Data: 2009-09-02 10:58:11
Autor: spp
imię i nazwisko w korespondencji służbowej
Liwiusz pisze:
Olgierd pisze:
Dnia Wed, 02 Sep 2009 01:40:55 -0700, Marcin Wasilewski napisał(a):

imię i nazwisko
stanowisko służbowe
nazwa firmy

Moim zdaniem samo imię i nazwisko to nie są żadne dane osobowe

Jak sam napisałeś powyżej, wkleiłeś nie tylko imię i nazwisko. Rozumiem, że ten pracownik to zwykła siła najemna, nie przedsiębiorca. Więc raczej jest jak człowiek mówi.


  Nie do końca na temat (dotyczy wykorzystywania danych osobowych pracowników przez pracodawców), ale jest to jakiś punkt zaczepienia:

"Firma może wykorzystywać dane osobowe pracowników
23.03.2009 09:12 poniedziałek

Firmy mają prawo podawać dane osobowe pracowników na swoich stronach internetowych czy w ogłoszeniach prasowych. Nie potrzebują uzyskiwać na to odrębnej zgody pracowników. Nie można w takiej sytuacji mówić o naruszeniu przepisów ustawy o ochronie danych osobowych.

Zgoda nie jest potrzebna

Takie informacje o pracowniku, jak jego imię i nazwisko, dokładne miejsce pracy, stanowisko, służbowy adres e-mail czy służbowy numer telefonu są ściśle związane z życiem zawodowym pracownika i z wykonywaniem przez niego obowiązków służbowych. Z uwagi na to dane te mogą być wykorzystywane przez pracodawcę - także bez zgody osoby, której one dotyczą. Jeśli dane nie dotyczą prywatnej sfery życia pracownika, to informacje o nim można umieszczać na stronach internetowych pracodawcy. Takie stanowisko zajmuje Generalny Inspektor Ochrony Danych Osobowych.

Ale to jest prawo pracodawcy, nie każdego z klientów firmy. :)

--
spp

Data: 2009-09-02 11:03:55
Autor: Liwiusz
imię i nazwisko w korespondencji służbowej
spp pisze:



Ale to jest prawo pracodawcy, nie każdego z klientów firmy. :)


   No tak, ale prawo to nie wynika z konkretnego przepisu, tylko z "potrzeby życiowej". Nie widzę powodu, aby ukrywać treść oficjalnej korespondencji z firmy, jeśli korespondencja ta nie jest sama w sobie tajna. Jest szansa, że w przyszłości tak orzeknie pewien sąd, tak samo jak powyższy orzekł po myśli pracodawcy.

▶ Wpisy z lokalizacją tekstu i elementów:
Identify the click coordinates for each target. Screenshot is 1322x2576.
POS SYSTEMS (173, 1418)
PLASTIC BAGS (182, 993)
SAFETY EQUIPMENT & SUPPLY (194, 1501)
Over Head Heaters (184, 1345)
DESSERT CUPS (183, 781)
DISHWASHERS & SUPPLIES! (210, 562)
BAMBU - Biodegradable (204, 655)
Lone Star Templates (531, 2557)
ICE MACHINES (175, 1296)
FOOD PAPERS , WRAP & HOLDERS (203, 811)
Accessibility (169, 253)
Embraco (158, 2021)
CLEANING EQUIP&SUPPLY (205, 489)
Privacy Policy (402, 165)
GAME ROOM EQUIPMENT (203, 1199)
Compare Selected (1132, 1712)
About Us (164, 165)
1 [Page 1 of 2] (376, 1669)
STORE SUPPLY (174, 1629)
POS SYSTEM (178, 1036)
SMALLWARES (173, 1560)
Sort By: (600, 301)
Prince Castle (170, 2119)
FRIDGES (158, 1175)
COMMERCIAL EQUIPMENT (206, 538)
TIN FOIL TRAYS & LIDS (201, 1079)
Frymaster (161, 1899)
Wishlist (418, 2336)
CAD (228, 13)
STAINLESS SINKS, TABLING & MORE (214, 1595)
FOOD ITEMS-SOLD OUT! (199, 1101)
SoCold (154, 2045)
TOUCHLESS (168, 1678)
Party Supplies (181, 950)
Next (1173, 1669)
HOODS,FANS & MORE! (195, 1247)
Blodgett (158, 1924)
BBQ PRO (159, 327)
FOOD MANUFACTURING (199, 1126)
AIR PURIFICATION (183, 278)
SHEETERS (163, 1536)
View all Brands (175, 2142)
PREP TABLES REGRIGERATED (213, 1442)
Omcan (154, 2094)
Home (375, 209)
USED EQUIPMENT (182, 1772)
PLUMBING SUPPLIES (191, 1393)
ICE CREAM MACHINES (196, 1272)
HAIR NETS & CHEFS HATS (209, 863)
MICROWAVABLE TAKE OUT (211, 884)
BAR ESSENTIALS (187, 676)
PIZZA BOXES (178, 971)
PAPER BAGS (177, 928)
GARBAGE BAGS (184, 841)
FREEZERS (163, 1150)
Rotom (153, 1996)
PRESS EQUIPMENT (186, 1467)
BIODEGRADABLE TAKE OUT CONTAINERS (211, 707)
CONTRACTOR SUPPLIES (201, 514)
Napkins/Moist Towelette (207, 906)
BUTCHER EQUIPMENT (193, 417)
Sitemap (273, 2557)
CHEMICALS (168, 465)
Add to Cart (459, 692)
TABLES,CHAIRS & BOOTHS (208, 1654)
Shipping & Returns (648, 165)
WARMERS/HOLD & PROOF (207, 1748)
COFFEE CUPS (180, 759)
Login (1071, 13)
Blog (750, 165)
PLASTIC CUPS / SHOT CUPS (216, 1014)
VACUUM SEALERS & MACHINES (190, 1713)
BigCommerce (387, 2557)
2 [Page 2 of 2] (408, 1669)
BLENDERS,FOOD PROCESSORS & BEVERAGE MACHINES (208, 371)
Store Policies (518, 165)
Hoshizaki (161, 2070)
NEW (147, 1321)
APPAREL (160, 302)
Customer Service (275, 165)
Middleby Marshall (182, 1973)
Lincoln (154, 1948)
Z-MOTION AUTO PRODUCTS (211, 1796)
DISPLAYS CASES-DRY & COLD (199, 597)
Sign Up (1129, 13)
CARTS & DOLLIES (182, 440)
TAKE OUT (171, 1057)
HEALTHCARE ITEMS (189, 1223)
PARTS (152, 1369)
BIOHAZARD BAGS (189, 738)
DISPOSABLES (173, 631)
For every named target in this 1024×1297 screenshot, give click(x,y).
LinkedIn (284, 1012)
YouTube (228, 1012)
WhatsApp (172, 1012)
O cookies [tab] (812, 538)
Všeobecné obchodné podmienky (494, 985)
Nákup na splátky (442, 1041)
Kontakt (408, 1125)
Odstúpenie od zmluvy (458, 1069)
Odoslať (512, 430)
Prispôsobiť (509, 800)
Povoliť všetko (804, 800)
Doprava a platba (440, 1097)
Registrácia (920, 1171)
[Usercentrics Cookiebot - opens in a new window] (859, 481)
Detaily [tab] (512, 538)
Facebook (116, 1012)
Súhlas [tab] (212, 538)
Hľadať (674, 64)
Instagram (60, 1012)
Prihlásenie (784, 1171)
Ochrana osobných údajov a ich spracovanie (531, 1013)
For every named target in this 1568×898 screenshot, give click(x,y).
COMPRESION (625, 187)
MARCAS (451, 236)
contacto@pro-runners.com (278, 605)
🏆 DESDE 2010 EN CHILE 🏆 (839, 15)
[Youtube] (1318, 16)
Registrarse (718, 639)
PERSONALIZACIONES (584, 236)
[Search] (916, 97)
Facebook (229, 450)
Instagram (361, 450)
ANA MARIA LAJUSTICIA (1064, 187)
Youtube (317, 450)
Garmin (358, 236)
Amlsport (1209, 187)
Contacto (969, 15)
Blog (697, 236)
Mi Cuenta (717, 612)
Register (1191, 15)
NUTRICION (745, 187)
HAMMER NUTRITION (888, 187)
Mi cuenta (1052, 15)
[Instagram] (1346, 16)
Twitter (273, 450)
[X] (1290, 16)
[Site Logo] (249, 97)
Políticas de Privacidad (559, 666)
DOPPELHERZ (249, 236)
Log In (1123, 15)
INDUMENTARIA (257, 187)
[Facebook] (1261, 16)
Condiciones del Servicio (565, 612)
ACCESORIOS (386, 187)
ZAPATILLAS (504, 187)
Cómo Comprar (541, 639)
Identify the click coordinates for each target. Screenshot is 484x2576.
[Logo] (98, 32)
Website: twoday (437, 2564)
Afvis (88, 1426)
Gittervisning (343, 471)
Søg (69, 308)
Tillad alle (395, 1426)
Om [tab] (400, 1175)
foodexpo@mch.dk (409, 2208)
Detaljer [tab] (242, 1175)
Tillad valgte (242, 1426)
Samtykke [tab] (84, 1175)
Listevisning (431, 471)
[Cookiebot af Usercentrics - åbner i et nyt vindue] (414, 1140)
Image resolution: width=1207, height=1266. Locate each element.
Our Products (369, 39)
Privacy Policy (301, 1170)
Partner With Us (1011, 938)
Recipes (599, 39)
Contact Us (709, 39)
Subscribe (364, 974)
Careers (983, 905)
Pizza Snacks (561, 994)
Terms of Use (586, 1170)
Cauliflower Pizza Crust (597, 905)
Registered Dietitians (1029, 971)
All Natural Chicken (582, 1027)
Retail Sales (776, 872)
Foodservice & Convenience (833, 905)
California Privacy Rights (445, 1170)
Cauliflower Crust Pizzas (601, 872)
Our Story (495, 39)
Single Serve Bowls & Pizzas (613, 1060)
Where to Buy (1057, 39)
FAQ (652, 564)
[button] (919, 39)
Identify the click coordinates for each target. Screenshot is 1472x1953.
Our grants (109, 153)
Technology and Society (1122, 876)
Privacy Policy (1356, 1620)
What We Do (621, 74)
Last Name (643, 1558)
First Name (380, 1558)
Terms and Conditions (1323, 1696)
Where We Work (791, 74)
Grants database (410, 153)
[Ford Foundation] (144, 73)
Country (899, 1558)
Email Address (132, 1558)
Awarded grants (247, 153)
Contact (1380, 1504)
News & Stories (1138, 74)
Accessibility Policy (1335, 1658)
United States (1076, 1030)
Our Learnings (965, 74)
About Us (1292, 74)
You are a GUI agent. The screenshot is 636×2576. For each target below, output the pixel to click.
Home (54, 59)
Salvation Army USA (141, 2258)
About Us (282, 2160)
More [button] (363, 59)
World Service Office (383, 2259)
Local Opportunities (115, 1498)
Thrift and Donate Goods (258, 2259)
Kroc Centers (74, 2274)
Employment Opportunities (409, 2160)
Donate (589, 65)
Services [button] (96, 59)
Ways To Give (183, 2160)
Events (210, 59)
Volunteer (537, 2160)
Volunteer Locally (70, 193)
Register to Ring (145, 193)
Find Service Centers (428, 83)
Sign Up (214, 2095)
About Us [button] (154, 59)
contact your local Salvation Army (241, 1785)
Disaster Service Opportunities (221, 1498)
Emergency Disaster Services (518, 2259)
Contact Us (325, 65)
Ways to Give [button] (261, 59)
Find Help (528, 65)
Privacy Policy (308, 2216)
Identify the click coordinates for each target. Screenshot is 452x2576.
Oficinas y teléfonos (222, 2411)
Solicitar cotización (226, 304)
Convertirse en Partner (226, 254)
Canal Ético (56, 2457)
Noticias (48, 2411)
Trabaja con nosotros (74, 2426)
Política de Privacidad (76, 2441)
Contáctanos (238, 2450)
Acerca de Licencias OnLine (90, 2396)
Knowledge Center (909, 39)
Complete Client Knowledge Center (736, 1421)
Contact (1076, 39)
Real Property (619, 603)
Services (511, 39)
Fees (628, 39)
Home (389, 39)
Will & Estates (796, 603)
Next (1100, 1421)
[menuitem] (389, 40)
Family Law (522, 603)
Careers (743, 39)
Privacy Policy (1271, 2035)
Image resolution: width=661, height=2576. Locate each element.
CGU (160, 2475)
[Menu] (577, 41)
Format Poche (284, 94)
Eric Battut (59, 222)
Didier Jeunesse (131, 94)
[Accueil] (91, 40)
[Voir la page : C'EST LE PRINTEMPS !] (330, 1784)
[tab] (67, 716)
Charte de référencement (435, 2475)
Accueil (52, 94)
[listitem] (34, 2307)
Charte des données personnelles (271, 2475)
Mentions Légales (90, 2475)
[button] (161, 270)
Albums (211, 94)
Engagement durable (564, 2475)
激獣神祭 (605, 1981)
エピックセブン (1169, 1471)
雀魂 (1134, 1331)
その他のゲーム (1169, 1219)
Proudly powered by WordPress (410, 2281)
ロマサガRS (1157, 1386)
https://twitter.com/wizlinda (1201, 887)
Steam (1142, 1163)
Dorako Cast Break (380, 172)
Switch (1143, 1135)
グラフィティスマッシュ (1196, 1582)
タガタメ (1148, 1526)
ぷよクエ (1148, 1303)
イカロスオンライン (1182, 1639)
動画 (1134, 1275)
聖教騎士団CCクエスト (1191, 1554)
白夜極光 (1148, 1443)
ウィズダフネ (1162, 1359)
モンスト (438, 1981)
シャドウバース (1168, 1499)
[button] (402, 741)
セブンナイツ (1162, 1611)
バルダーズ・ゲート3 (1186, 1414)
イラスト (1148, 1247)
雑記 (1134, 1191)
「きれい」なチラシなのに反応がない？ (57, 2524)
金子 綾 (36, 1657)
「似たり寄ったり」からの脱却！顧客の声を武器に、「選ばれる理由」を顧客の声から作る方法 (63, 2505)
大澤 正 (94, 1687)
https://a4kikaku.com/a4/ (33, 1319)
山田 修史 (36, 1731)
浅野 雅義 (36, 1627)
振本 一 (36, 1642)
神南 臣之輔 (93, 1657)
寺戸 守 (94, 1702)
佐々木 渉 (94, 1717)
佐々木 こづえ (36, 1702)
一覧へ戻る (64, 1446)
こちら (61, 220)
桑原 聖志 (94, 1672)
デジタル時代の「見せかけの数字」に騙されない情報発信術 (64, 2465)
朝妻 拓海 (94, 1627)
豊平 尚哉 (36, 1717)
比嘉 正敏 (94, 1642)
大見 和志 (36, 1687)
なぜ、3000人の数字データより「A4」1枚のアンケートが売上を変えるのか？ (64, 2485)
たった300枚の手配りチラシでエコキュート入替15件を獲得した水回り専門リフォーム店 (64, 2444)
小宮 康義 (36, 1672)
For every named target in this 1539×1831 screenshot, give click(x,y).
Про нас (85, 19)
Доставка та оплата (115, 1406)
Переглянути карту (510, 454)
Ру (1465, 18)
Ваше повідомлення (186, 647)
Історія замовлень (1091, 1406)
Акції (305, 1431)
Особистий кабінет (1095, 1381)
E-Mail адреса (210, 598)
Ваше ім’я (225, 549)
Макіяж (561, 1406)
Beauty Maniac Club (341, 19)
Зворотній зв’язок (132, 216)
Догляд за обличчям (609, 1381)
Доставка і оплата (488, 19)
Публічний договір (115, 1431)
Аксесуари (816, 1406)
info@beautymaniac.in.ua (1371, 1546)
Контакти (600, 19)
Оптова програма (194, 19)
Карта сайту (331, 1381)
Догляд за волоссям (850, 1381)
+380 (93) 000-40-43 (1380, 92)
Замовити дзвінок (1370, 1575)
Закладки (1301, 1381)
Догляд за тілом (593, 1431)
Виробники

▶ Co należy zrobić:
1. Odpowiedz na poniższe pytania, korzystając z tekstu.
(a) Jakie trzy pozycje wymieniono w wyliczeniu zaczynającym się od słów „imię i nazwisko”?
(b) Kto według cytowanego artykułu zajmuje stanowisko, że pracodawca może wykorzystywać dane pracowników bez ich zgody?
(c) Z czego według ostatniej wypowiedzi wynika prawo pracodawcy, skoro nie wynika z konkretnego przepisu?
2. Przedstaw w formie krótkiej listy akapit tekstu zaczynający się od słów „Takie informacje o pracowniku” i zachowaj jego główne fakty.

▶ Odpowiedzi do zadań:
1.
(a) Imię i nazwisko, stanowisko służbowe oraz nazwa firmy.
(b) Generalny Inspektor Ochrony Danych Osobowych.
(c) Z „potrzeby życiowej”.

2.
- Imię i nazwisko, dokładne miejsce pracy, stanowisko, służbowy adres e-mail i służbowy numer telefonu są ściśle związane z życiem zawodowym pracownika i z wykonywaniem przez niego obowiązków służbowych.
- Dlatego pracodawca może wykorzystywać te dane także bez zgody pracownika.
- Informacje, które nie dotyczą prywatnej sfery życia pracownika, można umieszczać na stronach internetowych pracodawcy.
- Takie stanowisko zajmuje Generalny Inspektor Ochrony Danych Osobowych.